Odd News Roundup: Bees in the Netherlands trained to detect COVID-19 infections; Ordering takeout? Try a live concert at home and more


Devdiscourse News Desk | Updated: 08-05-2021 02:37 IST | Created: 08-05-2021 02:31 IST
Odd News Roundup: Bees in the Netherlands trained to detect COVID-19 infections; Ordering takeout? Try a live concert at home and more
Representative image Image Credit: Pixabay

Following is a summary of current odd news briefs.

Bees in the Netherlands trained to detect COVID-19 infections

Dutch researchers have trained bees, which have an unusually keen sense of smell, to identify samples infected with COVID-19, a finding they said could cut waiting times for test results to just seconds.
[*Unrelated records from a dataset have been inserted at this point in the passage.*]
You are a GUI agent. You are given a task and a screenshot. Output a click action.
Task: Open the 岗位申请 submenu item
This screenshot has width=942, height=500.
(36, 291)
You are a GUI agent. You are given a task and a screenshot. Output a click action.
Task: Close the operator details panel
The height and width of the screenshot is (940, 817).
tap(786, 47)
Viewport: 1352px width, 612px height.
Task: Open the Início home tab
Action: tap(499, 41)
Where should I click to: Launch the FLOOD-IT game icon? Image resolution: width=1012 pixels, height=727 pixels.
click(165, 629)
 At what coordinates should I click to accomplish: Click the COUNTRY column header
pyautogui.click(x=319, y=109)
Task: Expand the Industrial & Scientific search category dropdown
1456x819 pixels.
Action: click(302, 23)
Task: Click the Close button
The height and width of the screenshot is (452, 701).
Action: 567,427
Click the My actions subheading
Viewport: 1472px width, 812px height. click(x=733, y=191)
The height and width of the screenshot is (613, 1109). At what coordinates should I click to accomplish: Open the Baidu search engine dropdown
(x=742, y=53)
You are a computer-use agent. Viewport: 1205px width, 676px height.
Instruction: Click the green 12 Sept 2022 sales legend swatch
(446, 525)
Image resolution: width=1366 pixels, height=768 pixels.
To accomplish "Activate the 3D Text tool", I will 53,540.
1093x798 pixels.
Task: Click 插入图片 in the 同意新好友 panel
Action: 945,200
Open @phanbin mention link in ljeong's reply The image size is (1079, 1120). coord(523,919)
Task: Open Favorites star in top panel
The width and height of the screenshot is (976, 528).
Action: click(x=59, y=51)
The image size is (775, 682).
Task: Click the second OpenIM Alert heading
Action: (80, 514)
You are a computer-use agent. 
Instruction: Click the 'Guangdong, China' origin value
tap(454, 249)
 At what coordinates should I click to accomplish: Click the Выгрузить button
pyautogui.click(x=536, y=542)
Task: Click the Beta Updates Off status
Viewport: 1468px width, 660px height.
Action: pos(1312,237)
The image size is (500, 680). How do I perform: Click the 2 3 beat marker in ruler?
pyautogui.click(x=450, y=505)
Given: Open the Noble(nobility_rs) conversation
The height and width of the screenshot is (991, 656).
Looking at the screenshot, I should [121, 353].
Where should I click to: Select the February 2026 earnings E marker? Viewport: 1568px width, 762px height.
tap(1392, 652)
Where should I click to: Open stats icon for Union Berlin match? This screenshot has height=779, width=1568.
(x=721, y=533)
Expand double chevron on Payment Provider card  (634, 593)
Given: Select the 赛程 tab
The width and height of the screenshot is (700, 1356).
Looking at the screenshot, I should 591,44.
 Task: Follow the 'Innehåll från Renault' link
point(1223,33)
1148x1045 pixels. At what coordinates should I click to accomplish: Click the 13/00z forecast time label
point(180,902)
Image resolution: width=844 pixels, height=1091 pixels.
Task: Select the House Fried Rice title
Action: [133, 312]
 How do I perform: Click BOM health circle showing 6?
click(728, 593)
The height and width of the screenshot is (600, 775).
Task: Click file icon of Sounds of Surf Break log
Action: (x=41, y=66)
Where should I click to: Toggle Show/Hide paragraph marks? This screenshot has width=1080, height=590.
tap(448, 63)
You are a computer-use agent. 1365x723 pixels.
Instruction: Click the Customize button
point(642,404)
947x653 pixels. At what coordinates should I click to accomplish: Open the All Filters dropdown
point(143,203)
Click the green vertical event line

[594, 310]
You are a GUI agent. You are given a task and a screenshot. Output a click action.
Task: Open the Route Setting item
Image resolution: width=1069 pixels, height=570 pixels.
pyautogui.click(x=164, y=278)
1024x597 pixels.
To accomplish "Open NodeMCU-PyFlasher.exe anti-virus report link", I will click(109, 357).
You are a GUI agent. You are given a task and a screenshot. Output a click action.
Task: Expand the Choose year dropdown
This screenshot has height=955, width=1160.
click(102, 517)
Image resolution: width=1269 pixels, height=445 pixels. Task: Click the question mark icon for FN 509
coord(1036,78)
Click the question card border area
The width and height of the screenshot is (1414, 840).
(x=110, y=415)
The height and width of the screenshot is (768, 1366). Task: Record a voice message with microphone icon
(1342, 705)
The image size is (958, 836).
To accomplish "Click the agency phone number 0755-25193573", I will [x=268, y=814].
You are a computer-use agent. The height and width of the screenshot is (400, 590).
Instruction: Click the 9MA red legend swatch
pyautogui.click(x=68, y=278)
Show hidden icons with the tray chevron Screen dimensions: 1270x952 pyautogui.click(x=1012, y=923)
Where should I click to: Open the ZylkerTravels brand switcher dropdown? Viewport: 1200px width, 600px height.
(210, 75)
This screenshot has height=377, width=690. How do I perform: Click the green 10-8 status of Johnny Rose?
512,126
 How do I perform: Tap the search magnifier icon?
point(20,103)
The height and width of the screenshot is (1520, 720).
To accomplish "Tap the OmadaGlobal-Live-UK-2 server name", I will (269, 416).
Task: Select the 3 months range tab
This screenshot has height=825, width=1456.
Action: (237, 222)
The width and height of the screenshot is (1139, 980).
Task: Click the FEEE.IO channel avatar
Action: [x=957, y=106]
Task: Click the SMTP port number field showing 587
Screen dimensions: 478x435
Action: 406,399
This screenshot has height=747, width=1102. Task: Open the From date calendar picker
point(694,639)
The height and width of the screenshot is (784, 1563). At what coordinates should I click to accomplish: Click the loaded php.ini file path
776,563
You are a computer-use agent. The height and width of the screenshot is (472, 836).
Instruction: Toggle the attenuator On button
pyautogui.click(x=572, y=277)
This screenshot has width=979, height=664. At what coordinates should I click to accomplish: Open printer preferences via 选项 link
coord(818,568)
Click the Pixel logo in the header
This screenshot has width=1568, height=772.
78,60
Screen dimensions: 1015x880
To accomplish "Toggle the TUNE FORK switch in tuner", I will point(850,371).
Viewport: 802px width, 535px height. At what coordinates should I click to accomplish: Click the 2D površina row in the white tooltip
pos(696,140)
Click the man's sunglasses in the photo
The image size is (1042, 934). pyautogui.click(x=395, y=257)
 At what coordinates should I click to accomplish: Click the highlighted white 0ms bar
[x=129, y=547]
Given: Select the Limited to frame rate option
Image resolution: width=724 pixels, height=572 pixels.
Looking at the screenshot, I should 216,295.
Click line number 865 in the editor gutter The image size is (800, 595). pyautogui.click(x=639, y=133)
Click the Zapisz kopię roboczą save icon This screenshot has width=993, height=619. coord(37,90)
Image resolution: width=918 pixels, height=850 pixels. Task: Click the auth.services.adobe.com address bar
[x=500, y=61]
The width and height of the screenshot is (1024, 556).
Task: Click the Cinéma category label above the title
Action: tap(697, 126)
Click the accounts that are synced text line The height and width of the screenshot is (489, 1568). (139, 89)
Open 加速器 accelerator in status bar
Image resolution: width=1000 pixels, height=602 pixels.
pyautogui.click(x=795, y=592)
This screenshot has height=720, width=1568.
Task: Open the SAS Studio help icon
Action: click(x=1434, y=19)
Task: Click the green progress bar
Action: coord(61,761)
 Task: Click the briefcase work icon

To train the bees, scientists in the bio-veterinary research laboratory at Wageningen University gave them sugary water as a reward after showing them samples infected with COVID-19. They would get no reward after being shown a non-infected sample.

Fresh pizza vending machine prompts curiosity and horror in Rome

Raffaele Esposito, the 19th century Neapolitan credited with inventing Italy's most famous type of pizza, may be turning in his grave: Rome has a new vending machine which slides out freshly cooked pizzas in just three minutes. Buyers using the flaming red "Mr. Go Pizza" machine can choose from four different kinds of pizzas costing from 4.50 to 6 euros ($5.2-7.2). The machine kneads and tops the dough and customers can watch the pizza cook behind a small glass window.

Ordering takeout? Try a live concert at home

Live concerts are on the menu for home delivery, as musicians and audiences seek to satisfy their appetite for human interaction. As the sun set in Piedmont, California, about 20 masked revelers gathered on the back porch of a home. Lit up by a few stage lights, a nearby fire and hanging garden bulbs, singer-songwriter Steve Poltz strolled in, guitar in hand, happy to be performing live again.

French stunt school's 'badass' women snapped up by film industry

Valeriane Michelini trained as a dancer before opting to tap into the growing demand for stuntwomen and a career of jumping out of helicopters, leaping from buildings and brawling.

Michelini is one of a growing number of women passing through the Campus Univers Cascade (CUC), which bills itself as the world's biggest stunt school, and looking to break into European cinema and Hollywood as a stunt double.

Kings of Lagos: children learn chess to seek escape from Nigeria's slums

A dozen children crowd around plastic tables in the Majidun neighbourhood of Lagos. Intently focused on plastic mats printed with chess boards, the children thoughtfully move pieces on the board as supervisors observe their moves. The waterside shanty town is just across the lagoon from the mansions and towering office blocks of Nigeria's commercial capital. They hope the cunning and strategy they learn on the chess board will help them make the leap out of their homes in the slum.